Sejarah Transportasi (2): Kuno, Dilarang tapi Dibutuhkan

July 8, 2024 11:04 am

Becak masih beroperasi di banyak daerah di Indonesia. Termasuk ojek sepeda onthel di sejumlah titik di Jakarta. Tidak mudah mengajak penarik becak dan penarik ojek sepeda onthel beralih profesi, sebab menyangkut pendidikan dan penguasaan teknologi.

Ketika keluar dari Stasiun Jakarta Kota, Jakarta Barat, bisa ditemui tukang ojek sepeda onthel berjejer rapi menunggu penumpang. Dengan bermodalkan tenaga dan sepeda onthel tuanya, mereka sudah siap menawarkan jasa menyambut penumpang. Mereka bersaing dengan para pengojek daring yang ikut mangkal.

“Mari Pak, mau saya antar ke mana?” sapa Samad, 64 tahun, Minggu (30/6/2024).
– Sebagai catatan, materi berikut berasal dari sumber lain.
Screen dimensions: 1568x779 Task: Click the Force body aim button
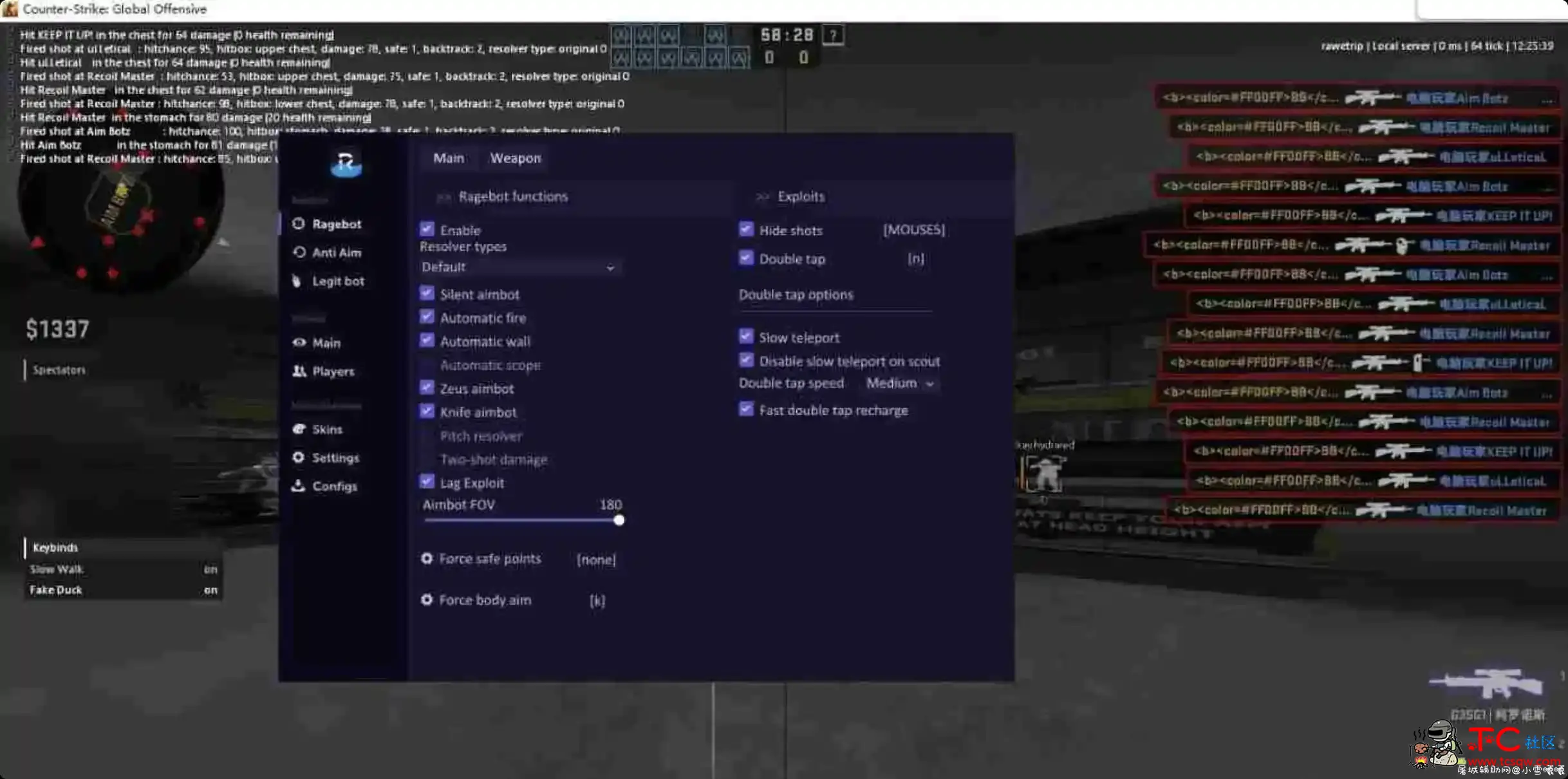485,599
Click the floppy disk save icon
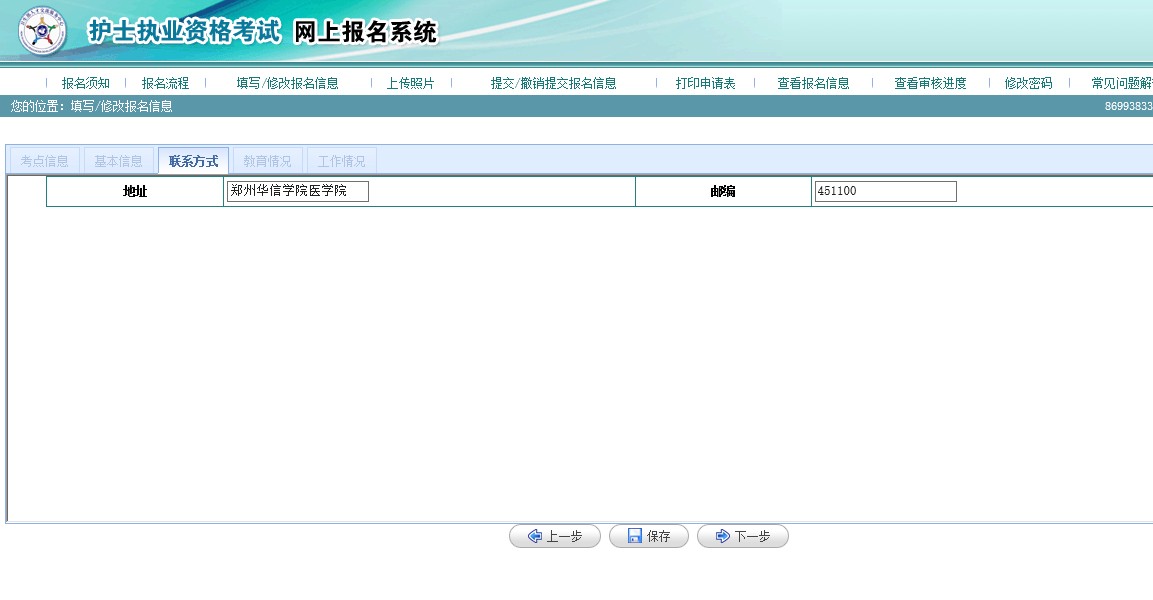The image size is (1153, 600). coord(634,537)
Samad mengaku sudah mangkal di sekitar stasiun itu sejak tahun 1990. Ia bukan warga Jakarta, tetapi asli Ciomas, Bogor, Jawa Barat yang mengadu nasib di Jakarta.

Menurut pengakuannya, dulu rata-rata pendapatannya sekitar Rp100 ribu sehari dengan tarif sekali jalan rata-rata Rp20 ribu. Tetapi, penghasilan itu berkurang setelah maraknya pengojek daring.
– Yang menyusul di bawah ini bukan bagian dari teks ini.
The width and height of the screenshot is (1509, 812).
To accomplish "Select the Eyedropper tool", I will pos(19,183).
Tukang ojek sepeda di sekitar Stasiun Jakarta Kota yang menurut sejarahnya mulai dioperasionalkan pada tahun 1870 itu kini tinggal tersisa 10 orang. Usia mereka juga sudah menua. Tadinya, tercatat ada 15 orang. Karena alasan sudah tua, satu persatu, mereka pulang ke kampung halamannya, Jawa Tengah dan Jawa Barat.

Selain ojek sepeda, moda transportasi kuno lainnya yang masih beroperasi di Jakarta hingga tahun 1980-an adalah becak. Namun, becak wilayah operasionalnya terbatas. hanya pada lingkungan-lingkungan tertentu, seperti permukiman dan pasar-pasar di beberapa titik di wilayah Jakarta Barat dan Jakarta Utara.

Aminuddin (60) misalnya. Tukang becak asal Tegal, Jawa Tengah itu mengaku menjadi tukang becak sejak tahun 1980-an. Namun, ia sempat vakum dan kembali ke kampung halamannya saat keluar peraturan menertibkan becak.

“Saya baru balik lagi ke Jakarta lima tahun berikutnya,” kata Aminuddin sambil mengayuh becak mengantarkan reporter Website DDJP bersama seorang teman jurnalis dari Jawa Barat, menyusuri kawasan Glodok, Jakarta Barat.

Bermodal becak yang dibelinya seharga Rp350.000 pada tahun 1985, Aminuddin mangkal menunggu penumpang di kawasan Glodok mulai pukul 06.00 WIB. Berbeda dengan Samad yang pendapatan per harinya lumayan, ia mengaku hanya bisa mengantongi Rp30.000 per hari.

Saat itu, agak sulit mendapatkan penyewa becak yang jumlahnya mencapai 100-an becak di Glodok. Sehingga mereka hidup pas-pasan dan tak mampu menyewa rumah. Terpaksa mereka tidur di becak atau di pelataran-pelataran toko. Biasanya, pemilik toko memberi izin, itung-itung sebagai pengganti Satpam.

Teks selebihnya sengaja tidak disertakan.